To combat spiraling medical costs, some local governments in the Charlotte area are joining a national trend of dropping health-care coverage for employees’ spouses.
The latest action came Thursday, when the Lincolnton City Council eliminated coverage for all employee spouses.
“We were out of options,” City Manager Jeff Emory said. “I’ve been a city manager for 27 years, and (dealing with) the costs of health care is probably the biggest challenge I’ve ever faced.”
Hickory announced this year it was making that change, too, and expects to save about $500,000 annually.
Most local governments in the area still offer coverage to spouses, including the city of Charlotte and Mecklenburg, Cabarrus, Union and Lincoln counties. But Gaston and Iredell counties are dropping spouses who can get insurance at their own place of employment.
Some private sector companies, including UPS, also ended coverage for spouses eligible for insurance at their own job. In 2013, the Kroger grocery chain ended benefits for all worker spouses in Indiana.
But local governments aren’t simply following the lead of private businesses, said Dr. Adam Zolotor, president and CEO of the North Carolina Institute of Medicine, an independent, quasi-state agency.
Rather, they have been cash-strapped for several years and need to find ways to reduce costs, Zolotor said. He is not surprised that spouses are being used to contain costs because they now can seek coverage in the health care marketplace through the Affordable Care Act.
That trend is likely to grow in the coming years for the public and private sector alike, said Gary Claxton, vice president at the Kaiser Family Foundation, a nonprofit that provides information on health issues. Nine percent of firms it surveyed last year that offer benefits to dependents do not allow spouses coverage if they are eligible to receive it from another source.
A changing landscape
And while the national GOP still views the Affordable Care Act with great disdain, a pair of Republican-controlled cities are leading the way in the region for employee spouses to move onto that plan.

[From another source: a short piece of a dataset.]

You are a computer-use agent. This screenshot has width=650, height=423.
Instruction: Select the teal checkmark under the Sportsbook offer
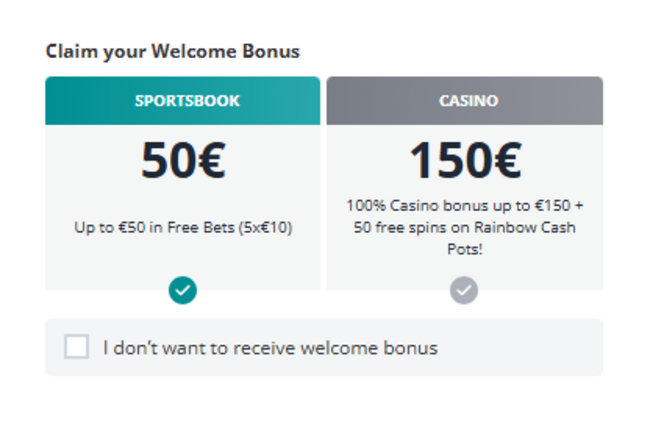pyautogui.click(x=183, y=290)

Last year, Lincolnton ended coverage for employee spouses eligible for health care at their own place of employment. The city saved $422,000 a year.
But it faced a 30 percent increase in premiums for the fiscal year starting July 1, said Emory, the city manager. So he proposed ending coverage for all spouses as of Jan. 1, which saves another $393,000 a year.
That helped offset the premium increase, city Finance Director Steve Zickefoose said, and prevented the need to raise taxes.
Some 35 of 152 employees have spouses who need to leave the plan. For the most part, employees were understanding about the need for the change, Emory said, and realize what the city is up against.
Lincolnton pays all premiums for employees, costs that typically come out of bi-weekly paychecks.
Had spouses remained on the plan in the new fiscal year, those employees would have had to cover all of the spouse’s premiums, which Zickefoose estimated to be about $800 a month.
Spouses should be able to beat that rate on the federal marketplace, he said, especially if they are eligible for subsidies. Based on his own research, Zickefoose said, he found comparable plans on the open marketplace for spouses that were substantially lower than the city plan.
In Hickory, officials felt it would be cost effective for the city as well as employees to drop spouses from the health care plan. The city was staring at another year of a 34 percent increase in premiums.
“It got to the point where it doesn’t make sense for us as an employer to offer insurance for a nonemployee,” City Manager Mick Berry said.
So Hickory is making a pair of moves. As of May 1, new employees were not offered spousal coverage. And starting July 1, 2016, the city will drop all spouses. The combined savings is about $500,000 a year.
The city’s benefits broker will help employees find coverage for their spouses in the marketplace, and officials expect that coverage will be for less money than the city would have to charge.
“The Affordable Care Act changed the whole landscape,” Berry said.
Announcing the move a year ahead of time gives employees time to adjust, he said. Out of 654 employees, 41 are affected by the change.
‘Not going away’
Last July, Iredell County ended coverage for about 40 spouses eligible for health care coverage at their own jobs. The county has about 870 employees on its health insurance plan.
The county saved about $18,000 a year in premiums it had subsidized for the spouses, and it expects to see a significant reduction in costs associated with spouses’ claims, Human Resources Director Sandra Gregory said.
But Iredell still had an 18 percent increase in its premiums this fiscal year. The county is not facing an increase in the upcoming fiscal year, however, and is not considering ending all spousal coverage at this time, Gregory said.
Gaston County is ending coverage in October for spouses who have insurance where they work, and it will save about $500,000 a year, human resources director Pam Overcash said. The county made the change reluctantly, knowing it would cause a disruption for some employees, she said.
The savings will help reduce the 10 percent rise in health care costs in the new fiscal year, as will a modest premium increase.
“This problem is not going away,” Overcash said. “It’s what everyone is going through.”